Assigned task — Copy, exactly and without additions, every line in the records below from the one holding "Select the COLORS pen icon" through the one holding "You are a computer-use agent. The image", both ends included.

Input data —
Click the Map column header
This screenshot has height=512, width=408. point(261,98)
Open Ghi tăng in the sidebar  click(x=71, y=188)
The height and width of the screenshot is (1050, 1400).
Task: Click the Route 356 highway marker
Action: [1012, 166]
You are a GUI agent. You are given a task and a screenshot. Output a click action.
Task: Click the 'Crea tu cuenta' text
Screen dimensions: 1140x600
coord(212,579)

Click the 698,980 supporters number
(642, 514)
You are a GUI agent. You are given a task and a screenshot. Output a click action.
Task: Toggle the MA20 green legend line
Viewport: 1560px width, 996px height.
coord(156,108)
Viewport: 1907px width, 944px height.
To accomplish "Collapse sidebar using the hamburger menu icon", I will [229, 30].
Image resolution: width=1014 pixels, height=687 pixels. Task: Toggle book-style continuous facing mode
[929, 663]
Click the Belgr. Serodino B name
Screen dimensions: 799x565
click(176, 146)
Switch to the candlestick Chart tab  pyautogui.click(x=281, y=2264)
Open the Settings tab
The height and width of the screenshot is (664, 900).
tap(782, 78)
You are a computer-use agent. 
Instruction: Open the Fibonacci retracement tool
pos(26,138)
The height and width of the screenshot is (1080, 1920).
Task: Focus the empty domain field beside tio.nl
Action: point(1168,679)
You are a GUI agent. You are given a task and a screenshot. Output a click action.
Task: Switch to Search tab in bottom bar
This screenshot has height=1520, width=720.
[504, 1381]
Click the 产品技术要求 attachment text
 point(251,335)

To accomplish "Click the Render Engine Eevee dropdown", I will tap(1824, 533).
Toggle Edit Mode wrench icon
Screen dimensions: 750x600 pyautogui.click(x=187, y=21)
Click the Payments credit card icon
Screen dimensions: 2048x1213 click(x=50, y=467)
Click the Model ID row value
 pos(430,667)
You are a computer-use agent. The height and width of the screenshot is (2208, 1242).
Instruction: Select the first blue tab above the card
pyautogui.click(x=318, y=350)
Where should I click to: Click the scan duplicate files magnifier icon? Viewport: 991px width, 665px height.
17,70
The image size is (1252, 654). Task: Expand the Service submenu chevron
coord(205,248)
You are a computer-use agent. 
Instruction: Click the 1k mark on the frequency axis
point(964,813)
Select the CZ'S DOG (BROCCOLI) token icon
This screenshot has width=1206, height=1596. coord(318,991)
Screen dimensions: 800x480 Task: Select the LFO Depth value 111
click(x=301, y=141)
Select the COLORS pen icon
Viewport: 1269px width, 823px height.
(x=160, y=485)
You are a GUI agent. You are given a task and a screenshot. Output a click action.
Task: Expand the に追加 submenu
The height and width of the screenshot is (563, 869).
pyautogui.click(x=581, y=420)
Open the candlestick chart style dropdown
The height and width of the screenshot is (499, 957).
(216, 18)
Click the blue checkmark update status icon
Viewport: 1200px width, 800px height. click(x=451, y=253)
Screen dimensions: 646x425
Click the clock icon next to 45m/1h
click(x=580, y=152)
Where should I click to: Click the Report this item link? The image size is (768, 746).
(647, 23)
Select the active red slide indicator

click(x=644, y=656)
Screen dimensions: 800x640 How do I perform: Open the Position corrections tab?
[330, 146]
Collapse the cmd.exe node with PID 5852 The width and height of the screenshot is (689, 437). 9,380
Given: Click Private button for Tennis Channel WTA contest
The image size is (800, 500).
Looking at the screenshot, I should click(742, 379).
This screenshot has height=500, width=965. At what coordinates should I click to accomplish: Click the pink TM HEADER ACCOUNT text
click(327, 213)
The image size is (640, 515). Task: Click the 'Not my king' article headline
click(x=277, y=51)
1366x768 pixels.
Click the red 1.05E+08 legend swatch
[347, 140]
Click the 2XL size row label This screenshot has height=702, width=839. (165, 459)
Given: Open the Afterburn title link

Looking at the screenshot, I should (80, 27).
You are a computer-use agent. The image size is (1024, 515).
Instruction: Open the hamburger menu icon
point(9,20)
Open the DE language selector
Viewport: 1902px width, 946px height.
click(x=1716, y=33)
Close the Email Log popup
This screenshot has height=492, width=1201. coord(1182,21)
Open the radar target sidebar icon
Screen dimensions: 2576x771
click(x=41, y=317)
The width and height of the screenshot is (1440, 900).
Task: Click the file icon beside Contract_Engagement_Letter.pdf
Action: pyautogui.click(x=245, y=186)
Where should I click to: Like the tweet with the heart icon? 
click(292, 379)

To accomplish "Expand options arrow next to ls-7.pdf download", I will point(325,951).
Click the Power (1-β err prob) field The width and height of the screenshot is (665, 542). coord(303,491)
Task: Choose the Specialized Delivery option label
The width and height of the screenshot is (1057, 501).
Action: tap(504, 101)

Answer for this exercise —
Select the COLORS pen icon
Viewport: 1269px width, 823px height.
(x=160, y=485)
You are a GUI agent. You are given a task and a screenshot. Output a click action.
Task: Expand the に追加 submenu
The height and width of the screenshot is (563, 869).
pyautogui.click(x=581, y=420)
Open the candlestick chart style dropdown
The height and width of the screenshot is (499, 957).
(216, 18)
Click the blue checkmark update status icon
Viewport: 1200px width, 800px height. click(x=451, y=253)
Screen dimensions: 646x425
Click the clock icon next to 45m/1h
click(x=580, y=152)
Where should I click to: Click the Report this item link? The image size is (768, 746).
(647, 23)
Select the active red slide indicator

click(x=644, y=656)
Screen dimensions: 800x640 How do I perform: Open the Position corrections tab?
[330, 146]
Collapse the cmd.exe node with PID 5852 The width and height of the screenshot is (689, 437). 9,380
Given: Click Private button for Tennis Channel WTA contest
The image size is (800, 500).
Looking at the screenshot, I should click(742, 379).
This screenshot has height=500, width=965. At what coordinates should I click to accomplish: Click the pink TM HEADER ACCOUNT text
click(327, 213)
The image size is (640, 515). Task: Click the 'Not my king' article headline
click(x=277, y=51)
1366x768 pixels.
Click the red 1.05E+08 legend swatch
[347, 140]
Click the 2XL size row label This screenshot has height=702, width=839. (165, 459)
Given: Open the Afterburn title link

Looking at the screenshot, I should (80, 27).
You are a computer-use agent. The image size is (1024, 515).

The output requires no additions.